Should Bridge support just a hardcoded set for one scheduler?
Or scheduler can communicates to Bridge which restrictions are interesting to it?
Updated by Vladimir Gratinskiy over 7 years ago
Evgeny Novikov wrote:
Indeed Bridge can easily write these values into job.json when Core will request a verification job archive.
Bridge doesn't rely on what files do job has. So I can't specify limits there. So the "start job" page is the only place where I can add limits for tasks.
Alexey Khoroshilov wrote:
I guess different schedulers have different sets of supported restrictions.
Should Bridge support just a hardcoded set for one scheduler?
Bridge doesn't know how many schedulers will be deciding tasks. When a user starts job decision he can choose only one type of schedulers that can get job's tasks for decision. So tasks resource limits will be just one "hardcoded set".
Updated by Ilja Zakharov over 7 years ago
Bridge doesn't rely on what files do job has. So I can't specify limits there. So the "start job" page is the only place where I can add limits for tasks.
Yes, it is better to set limits at "start job" page and then provide them to the scheduler. Native scheduler can edit job.json and provide necessary restrictions to Core.
Updated by Evgeny Novikov over 7 years ago
These restrictions should be specified at the job page since they affect verification results.
Perhaps this isn't an ideal way but let's introduce a special file within a job for accessing by both schedulers and Core. I suppose to name it tasks.json. So, users will specify resource limits per one verification task there (later there can be added some more options to be shared). Bridge will send its content to schedulers in addition to other data it already sends. Also this file will be available for Core as a part of a job archive. The only question is who should check this file content. I suppose to do this in schedulers and Core since just they now semantics. Bridge can forbid job decision if this file doesn't exist (also it can send an empty verification task options causing scheduler failures).
Updated by Ilja Zakharov over 7 years ago
Ok, lets make the file required at starting job solution. Its content will be provided to scheduler but Scheduler will not provide it to Core somehow.
Updated by Vladimir Gratinskiy over 7 years ago
- Due date set to 05/04/2017
- Status changed from New to Resolved
- % Done changed from 0 to 100
Evgeny Novikov wrote:
These restrictions should be specified at the job page since they affect verification results.

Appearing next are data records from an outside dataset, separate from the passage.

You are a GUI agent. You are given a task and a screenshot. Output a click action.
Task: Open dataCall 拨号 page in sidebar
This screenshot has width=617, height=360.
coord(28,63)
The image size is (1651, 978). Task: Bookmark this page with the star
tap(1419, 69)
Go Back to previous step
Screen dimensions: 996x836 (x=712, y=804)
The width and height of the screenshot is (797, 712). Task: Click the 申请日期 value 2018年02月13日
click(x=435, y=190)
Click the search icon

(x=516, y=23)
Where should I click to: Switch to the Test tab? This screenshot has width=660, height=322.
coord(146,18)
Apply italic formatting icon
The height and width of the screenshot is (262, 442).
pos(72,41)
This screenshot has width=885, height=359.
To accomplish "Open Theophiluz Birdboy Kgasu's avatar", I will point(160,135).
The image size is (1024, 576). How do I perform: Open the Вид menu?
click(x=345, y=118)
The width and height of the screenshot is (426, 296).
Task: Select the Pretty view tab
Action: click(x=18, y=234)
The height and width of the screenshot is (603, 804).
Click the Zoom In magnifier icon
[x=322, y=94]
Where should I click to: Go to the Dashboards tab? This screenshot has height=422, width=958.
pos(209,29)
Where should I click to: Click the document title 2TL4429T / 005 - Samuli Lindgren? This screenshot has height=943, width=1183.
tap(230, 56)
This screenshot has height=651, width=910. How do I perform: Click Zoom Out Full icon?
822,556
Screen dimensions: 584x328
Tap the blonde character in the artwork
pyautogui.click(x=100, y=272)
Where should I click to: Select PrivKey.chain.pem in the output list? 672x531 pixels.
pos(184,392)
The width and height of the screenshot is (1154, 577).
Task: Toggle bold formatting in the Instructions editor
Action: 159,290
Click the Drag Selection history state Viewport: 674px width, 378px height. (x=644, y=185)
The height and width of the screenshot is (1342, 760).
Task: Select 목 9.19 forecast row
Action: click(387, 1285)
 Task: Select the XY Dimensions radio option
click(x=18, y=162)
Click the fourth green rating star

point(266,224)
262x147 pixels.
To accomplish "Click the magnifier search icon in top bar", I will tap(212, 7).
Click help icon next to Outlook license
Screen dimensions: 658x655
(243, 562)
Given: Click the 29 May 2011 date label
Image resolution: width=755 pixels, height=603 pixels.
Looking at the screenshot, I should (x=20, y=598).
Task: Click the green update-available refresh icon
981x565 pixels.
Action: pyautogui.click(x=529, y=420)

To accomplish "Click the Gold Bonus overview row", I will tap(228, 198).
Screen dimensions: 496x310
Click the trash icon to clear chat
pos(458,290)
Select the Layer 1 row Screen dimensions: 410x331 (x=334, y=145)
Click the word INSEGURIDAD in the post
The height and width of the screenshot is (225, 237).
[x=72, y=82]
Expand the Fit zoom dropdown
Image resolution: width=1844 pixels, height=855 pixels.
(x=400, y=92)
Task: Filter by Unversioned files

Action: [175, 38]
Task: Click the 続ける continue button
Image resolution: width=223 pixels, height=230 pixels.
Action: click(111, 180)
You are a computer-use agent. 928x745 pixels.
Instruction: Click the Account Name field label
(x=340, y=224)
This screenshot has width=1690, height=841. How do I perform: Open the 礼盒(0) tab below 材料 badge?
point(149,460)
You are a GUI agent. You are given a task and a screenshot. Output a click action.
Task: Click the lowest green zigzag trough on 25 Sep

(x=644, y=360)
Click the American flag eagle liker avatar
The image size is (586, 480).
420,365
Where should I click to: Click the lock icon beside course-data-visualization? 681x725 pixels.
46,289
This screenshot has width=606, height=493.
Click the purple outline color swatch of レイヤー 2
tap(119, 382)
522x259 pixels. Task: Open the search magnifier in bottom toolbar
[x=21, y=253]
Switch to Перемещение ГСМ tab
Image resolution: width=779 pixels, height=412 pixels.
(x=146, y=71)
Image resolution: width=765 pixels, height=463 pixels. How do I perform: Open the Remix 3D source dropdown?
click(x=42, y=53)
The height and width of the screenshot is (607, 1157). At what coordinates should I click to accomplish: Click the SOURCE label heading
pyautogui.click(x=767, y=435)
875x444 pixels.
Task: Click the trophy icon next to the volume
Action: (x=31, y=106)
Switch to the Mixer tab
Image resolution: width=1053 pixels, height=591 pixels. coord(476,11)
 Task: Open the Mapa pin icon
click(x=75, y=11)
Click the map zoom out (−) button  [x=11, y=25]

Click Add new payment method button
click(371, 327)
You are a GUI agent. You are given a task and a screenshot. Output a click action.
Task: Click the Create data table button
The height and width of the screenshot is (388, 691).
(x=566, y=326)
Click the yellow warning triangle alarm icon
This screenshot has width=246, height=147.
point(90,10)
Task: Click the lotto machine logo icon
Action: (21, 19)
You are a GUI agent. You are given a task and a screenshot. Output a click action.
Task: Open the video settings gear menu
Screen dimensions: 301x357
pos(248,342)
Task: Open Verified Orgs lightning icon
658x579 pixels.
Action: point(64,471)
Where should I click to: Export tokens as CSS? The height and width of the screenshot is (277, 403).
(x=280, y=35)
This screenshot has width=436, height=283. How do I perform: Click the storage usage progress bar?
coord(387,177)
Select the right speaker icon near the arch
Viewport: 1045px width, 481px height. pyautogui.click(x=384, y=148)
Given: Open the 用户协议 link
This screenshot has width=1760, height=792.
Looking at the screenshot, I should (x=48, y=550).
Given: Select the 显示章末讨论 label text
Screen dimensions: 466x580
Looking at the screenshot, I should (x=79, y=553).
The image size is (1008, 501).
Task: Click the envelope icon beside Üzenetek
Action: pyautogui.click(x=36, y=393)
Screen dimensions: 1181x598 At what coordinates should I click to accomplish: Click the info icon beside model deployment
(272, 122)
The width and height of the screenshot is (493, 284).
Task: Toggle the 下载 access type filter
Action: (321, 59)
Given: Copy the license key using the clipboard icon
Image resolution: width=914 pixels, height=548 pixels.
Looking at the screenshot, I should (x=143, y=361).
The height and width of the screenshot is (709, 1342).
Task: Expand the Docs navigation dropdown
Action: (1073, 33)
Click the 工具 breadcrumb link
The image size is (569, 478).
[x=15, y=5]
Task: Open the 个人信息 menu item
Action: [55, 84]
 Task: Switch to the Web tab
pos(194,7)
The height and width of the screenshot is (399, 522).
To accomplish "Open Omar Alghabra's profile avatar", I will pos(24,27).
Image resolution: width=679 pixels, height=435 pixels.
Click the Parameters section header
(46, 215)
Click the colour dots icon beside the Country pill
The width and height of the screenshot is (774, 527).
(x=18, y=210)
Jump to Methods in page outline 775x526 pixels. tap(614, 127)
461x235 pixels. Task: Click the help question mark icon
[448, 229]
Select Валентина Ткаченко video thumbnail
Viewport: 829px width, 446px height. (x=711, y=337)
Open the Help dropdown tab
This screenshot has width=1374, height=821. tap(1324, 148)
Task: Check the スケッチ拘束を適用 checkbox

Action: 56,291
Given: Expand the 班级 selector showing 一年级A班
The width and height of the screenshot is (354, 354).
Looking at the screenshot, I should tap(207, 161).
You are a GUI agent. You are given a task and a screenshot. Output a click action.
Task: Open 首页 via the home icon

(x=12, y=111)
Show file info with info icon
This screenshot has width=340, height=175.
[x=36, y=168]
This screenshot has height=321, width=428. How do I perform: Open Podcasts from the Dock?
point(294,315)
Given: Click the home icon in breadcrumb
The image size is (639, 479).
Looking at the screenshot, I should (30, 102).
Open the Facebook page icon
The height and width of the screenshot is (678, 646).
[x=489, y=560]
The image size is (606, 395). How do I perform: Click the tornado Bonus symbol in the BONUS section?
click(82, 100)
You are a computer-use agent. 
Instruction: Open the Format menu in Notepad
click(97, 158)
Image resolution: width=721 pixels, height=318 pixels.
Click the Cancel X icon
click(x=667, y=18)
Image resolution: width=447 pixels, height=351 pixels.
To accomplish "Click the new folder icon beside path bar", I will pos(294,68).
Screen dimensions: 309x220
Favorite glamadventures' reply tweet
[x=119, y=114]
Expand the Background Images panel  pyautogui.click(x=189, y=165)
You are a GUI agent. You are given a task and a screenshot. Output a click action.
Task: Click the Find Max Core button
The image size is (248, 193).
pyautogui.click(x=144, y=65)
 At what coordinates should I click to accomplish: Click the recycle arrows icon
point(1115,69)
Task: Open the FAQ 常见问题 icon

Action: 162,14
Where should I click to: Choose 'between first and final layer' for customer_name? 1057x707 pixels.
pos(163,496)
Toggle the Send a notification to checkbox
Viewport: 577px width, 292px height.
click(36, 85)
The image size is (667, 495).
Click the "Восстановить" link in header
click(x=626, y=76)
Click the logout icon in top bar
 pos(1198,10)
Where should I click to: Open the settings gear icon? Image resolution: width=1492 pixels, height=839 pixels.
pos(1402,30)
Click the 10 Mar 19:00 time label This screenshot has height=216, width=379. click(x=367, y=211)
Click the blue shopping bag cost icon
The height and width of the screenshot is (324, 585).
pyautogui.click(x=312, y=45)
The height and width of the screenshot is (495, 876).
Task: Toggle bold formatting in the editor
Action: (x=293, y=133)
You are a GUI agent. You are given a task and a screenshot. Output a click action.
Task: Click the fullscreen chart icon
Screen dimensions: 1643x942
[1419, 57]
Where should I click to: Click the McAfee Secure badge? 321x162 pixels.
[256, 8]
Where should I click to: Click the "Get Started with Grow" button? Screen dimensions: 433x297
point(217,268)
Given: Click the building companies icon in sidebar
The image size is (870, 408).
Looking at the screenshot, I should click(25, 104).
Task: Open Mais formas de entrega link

Perhaps this isn't an ideal way but let's introduce a special file within a job for accessing by both schedulers and Core. I suppose to name it tasks.json. So, users will specify resource limits per one verification task there (later there can be added some more options to be shared). Bridge will send its content to schedulers in addition to other data it already sends. Also this file will be available for Core as a part of a job archive. The only question is who should check this file content. I suppose to do this in schedulers and Core since just they now semantics. Bridge can forbid job decision if this file doesn't exist (also it can send an empty verification task options causing scheduler failures).
Bridge doesn't forbid job decision if it doesn't have "job.json" (I guess all jobs without this and some other files will be failed). So I don't see a reason to check if "tasks.json" exists at starting job stage. And the moment when pending job become processing (when scheduler get jobs' configurations) is not a good place for it. So I'll just add tasks limits to job start configuration when scheduler ask if it exist and ignore if it doesn't. Let scheduler and core check existance themselves (anyway it should be checked there as Bridge is not ideal).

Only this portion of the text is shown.